▶ [The data]
'''
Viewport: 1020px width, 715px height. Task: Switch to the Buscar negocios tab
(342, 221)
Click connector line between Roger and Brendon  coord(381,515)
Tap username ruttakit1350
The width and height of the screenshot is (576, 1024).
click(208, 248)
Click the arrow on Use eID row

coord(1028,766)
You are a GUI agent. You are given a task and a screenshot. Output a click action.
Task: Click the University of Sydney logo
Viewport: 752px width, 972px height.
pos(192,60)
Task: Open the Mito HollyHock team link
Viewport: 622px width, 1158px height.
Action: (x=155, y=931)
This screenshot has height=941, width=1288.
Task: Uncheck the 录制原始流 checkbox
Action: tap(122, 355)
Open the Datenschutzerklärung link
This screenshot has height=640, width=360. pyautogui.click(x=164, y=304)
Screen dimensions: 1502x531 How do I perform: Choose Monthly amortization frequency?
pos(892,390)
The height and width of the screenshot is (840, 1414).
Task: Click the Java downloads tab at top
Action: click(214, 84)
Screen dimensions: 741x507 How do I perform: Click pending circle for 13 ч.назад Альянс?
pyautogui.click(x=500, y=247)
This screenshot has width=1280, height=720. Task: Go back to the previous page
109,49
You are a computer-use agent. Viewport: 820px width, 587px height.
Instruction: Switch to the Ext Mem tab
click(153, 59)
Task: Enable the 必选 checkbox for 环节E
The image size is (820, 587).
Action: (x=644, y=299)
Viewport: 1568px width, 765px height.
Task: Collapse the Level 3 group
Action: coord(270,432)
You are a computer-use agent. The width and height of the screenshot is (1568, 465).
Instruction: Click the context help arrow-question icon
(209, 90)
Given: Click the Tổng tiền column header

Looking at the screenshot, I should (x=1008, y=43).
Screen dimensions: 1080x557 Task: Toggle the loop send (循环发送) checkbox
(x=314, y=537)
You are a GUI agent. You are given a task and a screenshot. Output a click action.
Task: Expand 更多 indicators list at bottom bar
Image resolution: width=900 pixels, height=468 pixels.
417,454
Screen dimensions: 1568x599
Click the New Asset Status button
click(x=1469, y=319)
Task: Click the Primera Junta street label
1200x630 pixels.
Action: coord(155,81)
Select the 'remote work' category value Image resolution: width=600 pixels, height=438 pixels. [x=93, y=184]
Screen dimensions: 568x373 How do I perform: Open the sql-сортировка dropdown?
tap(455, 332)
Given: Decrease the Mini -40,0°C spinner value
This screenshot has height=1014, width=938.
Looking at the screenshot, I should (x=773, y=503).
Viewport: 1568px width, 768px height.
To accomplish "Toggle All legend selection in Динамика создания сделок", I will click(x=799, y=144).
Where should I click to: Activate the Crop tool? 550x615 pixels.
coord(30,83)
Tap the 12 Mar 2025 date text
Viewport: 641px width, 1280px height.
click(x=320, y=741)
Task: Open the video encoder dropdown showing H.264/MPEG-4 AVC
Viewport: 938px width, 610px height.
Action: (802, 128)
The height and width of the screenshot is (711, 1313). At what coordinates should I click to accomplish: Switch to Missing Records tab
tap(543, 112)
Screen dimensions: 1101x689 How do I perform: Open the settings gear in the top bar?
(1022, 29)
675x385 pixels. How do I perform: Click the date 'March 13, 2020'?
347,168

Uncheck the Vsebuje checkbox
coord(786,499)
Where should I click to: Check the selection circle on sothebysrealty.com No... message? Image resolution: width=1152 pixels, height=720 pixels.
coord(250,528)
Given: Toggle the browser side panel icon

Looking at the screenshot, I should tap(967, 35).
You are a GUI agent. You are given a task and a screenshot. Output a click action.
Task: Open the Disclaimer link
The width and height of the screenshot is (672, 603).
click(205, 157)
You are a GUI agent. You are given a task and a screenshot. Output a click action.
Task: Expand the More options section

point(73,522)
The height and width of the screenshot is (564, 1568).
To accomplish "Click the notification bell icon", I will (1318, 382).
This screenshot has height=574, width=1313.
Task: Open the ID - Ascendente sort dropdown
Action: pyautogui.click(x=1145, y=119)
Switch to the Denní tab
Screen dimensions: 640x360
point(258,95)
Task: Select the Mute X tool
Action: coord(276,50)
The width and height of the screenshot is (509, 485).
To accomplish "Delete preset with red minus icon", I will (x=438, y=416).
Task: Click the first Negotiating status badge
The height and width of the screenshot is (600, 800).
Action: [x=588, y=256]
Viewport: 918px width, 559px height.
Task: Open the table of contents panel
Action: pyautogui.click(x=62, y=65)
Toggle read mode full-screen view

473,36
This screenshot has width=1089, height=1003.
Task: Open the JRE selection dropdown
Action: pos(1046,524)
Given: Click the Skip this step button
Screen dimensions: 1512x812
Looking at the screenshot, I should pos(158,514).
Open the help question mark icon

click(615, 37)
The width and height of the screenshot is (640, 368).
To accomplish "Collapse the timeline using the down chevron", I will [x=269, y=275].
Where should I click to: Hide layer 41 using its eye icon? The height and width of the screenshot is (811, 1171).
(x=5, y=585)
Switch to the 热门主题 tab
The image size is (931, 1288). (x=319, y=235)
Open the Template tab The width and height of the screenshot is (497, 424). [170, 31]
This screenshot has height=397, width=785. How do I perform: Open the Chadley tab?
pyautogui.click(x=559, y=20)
'''
▶ [Problem details]
Output all lines from the beginning of the data up to the line holding "Task: Open the Mito HollyHock team link", that line included, exactly as written.

▶ [Written response]
Viewport: 1020px width, 715px height. Task: Switch to the Buscar negocios tab
(342, 221)
Click connector line between Roger and Brendon  coord(381,515)
Tap username ruttakit1350
The width and height of the screenshot is (576, 1024).
click(208, 248)
Click the arrow on Use eID row

coord(1028,766)
You are a GUI agent. You are given a task and a screenshot. Output a click action.
Task: Click the University of Sydney logo
Viewport: 752px width, 972px height.
pos(192,60)
Task: Open the Mito HollyHock team link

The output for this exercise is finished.